> [PROBLEM] Put the records from the line with "This screenshot has" up to and including the line with "At what coordinates should I click to accomplish: Go up" into a Markdown table with the columns Row and Line, numbering each row and skipping blank lines. Include no other lines.

> [SOURCE MATERIAL]
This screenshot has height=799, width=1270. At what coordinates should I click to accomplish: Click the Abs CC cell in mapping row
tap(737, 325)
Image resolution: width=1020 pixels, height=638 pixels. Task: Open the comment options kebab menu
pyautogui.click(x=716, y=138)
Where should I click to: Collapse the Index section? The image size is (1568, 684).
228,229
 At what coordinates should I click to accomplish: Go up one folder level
--
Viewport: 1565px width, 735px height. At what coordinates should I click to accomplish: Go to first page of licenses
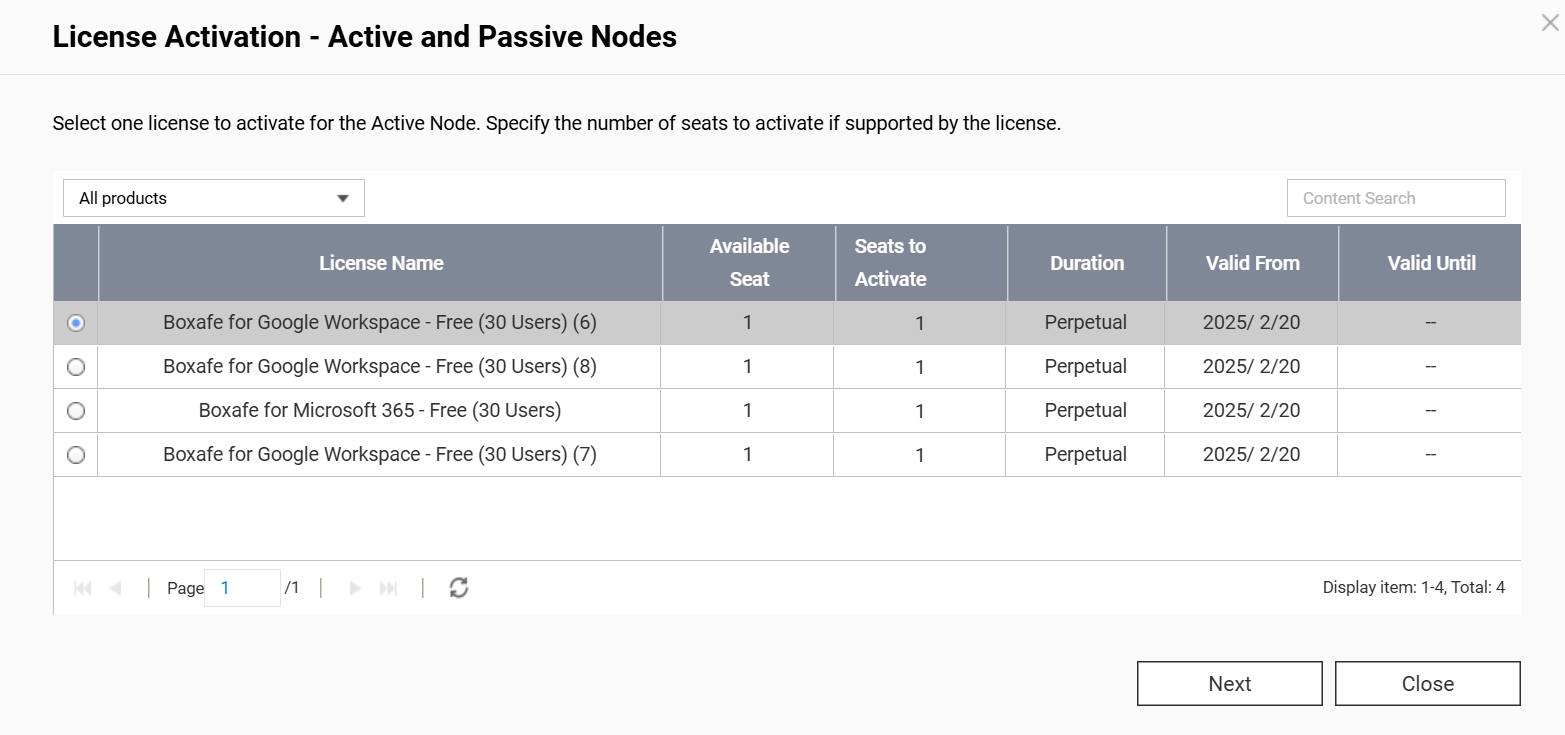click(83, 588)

> [FINISHED EXERCISE]
| Row | Line |
|---|---|
| 1 | This screenshot has height=799, width=1270. At what coordinates should I click to accomplish: Click the Abs CC cell in mapping row |
| 2 | tap(737, 325) |
| 3 | Image resolution: width=1020 pixels, height=638 pixels. Task: Open the comment options kebab menu |
| 4 | pyautogui.click(x=716, y=138) |
| 5 | Where should I click to: Collapse the Index section? The image size is (1568, 684). |
| 6 | 228,229 |
| 7 |  At what coordinates should I click to accomplish: Go up one folder level |